The title sequence of Ben Lerner’s third collection of poetry, Mean Free Path, which follows on from the Ashbery aesthetic, spans 34 pages across the book’s two sections, and at its heart, like “Some Trees,” is a love poem—or, at least in content and procedure, a poem that engages with or challenges the possibilities of the love poem form.

To prevent light from falling off the object
Quietly in a small clearing. They
Like rain that doesn’t reach the ground
Reading like a bird to lure predators
Virga, or out of sight

The sentences in this poem do not always start at the beginning of a line, and they rarely continue from one line to the next.
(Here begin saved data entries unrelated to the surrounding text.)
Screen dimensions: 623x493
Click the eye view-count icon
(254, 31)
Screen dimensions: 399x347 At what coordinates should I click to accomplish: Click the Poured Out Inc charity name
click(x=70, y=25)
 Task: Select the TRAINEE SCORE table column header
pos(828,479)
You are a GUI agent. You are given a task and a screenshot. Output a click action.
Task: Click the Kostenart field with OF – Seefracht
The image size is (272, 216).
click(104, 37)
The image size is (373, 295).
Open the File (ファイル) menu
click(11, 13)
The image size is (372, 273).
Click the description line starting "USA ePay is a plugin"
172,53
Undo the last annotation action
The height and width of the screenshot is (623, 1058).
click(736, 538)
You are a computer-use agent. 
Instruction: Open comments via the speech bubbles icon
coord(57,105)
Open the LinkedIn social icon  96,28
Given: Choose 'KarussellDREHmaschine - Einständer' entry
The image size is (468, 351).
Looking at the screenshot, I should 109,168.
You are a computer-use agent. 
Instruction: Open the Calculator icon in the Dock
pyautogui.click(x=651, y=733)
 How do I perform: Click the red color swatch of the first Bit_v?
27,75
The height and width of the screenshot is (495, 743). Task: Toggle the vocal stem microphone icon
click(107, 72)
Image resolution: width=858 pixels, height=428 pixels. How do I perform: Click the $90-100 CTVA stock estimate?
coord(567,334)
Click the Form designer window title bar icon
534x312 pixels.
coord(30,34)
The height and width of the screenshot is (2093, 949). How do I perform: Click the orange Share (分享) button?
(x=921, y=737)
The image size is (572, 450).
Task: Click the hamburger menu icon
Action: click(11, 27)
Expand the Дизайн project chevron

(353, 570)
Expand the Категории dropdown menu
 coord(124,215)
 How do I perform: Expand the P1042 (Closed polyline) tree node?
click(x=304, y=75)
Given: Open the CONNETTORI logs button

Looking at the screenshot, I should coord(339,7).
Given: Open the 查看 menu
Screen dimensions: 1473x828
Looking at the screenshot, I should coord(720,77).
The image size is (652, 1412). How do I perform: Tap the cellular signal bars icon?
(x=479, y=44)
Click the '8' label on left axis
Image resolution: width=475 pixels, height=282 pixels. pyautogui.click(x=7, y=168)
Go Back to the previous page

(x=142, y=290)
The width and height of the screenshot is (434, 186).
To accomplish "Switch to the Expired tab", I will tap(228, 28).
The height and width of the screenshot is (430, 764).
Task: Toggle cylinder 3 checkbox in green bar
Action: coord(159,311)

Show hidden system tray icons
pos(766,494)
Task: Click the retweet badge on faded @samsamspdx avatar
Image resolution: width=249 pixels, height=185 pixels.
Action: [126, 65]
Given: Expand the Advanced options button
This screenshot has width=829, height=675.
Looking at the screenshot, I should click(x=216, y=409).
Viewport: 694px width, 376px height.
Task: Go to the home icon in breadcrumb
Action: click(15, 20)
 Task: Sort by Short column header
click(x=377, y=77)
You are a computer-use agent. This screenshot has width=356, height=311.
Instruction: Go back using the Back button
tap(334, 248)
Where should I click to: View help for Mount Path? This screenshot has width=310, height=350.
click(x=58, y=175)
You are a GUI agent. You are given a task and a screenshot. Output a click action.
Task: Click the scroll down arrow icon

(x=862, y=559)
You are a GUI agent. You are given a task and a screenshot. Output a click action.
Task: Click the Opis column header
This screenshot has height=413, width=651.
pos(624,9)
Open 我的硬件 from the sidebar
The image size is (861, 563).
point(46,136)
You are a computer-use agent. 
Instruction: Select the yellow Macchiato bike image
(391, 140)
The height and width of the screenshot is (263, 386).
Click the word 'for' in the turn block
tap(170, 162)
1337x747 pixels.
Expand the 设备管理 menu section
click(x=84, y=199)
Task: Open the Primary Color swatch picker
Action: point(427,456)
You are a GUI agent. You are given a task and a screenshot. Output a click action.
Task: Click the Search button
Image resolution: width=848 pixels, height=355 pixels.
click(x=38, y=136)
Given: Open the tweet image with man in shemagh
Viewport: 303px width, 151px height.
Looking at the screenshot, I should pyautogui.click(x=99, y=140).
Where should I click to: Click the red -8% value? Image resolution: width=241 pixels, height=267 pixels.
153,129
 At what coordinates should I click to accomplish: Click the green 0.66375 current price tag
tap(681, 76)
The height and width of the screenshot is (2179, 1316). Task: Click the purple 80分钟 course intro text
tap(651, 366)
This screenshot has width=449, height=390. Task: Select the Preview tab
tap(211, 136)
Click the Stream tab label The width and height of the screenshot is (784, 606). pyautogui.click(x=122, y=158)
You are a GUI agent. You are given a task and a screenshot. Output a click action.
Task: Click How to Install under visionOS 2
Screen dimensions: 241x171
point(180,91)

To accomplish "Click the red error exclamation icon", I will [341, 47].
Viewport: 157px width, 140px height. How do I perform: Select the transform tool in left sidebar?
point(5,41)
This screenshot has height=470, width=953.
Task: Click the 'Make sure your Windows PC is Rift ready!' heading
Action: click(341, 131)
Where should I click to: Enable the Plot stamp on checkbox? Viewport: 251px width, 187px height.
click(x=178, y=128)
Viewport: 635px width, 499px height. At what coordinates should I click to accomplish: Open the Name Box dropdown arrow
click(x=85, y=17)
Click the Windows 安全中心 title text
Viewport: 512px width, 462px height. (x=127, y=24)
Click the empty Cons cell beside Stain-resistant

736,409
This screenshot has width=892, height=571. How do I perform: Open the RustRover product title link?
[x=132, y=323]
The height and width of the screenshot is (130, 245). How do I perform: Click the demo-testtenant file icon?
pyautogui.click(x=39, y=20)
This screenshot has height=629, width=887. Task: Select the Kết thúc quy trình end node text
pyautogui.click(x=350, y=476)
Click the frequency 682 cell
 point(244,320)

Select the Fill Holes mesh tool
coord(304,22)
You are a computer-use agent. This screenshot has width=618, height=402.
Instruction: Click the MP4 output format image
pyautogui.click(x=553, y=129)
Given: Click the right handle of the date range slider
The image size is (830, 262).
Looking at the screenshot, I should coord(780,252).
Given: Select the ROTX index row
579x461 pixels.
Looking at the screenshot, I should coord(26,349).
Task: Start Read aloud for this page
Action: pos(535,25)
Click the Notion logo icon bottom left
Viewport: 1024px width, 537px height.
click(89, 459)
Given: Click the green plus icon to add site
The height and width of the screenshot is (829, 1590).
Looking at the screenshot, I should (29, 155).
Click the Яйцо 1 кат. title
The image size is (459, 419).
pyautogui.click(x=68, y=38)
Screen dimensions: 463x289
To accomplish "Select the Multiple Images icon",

Sentences disappear and stop midway, sometimes resuming later in the poem, and sometimes never returning.

For example, rain that does not fall to the ground refers to virga, a weather phenomenon, but in the poem it appears two lines down, rather than the line following its description.

Syntactically, a meteorological description is applied to the word “read,” as if to say that no single reading can “get to the ground” and bridge the gap between the poet’s creation and the reader’s interpretation.

Personally, in Lerner’s poems it sounds as if the narrator is trying again and again to formulate words proportionate to his emotions, and again and again failing, and having to summarise, and trying again.

That’s love // ​​That’s lamentation

What the reader is left with is not a poem that moves in a linear fashion, but rather one that offers different ways of proceeding, conditions of possibility, a multiplicity of interpretations. According to Black, the aim is not to reconstruct anecdotal fact, but to construct pictorial fact. I feel invited to enter into a mean free path, to make my own associations and meanings, to jump between ideas and images that are not necessarily next to each other in the composition. In this kind of work, the eye is bound to reach; it lands where it lands.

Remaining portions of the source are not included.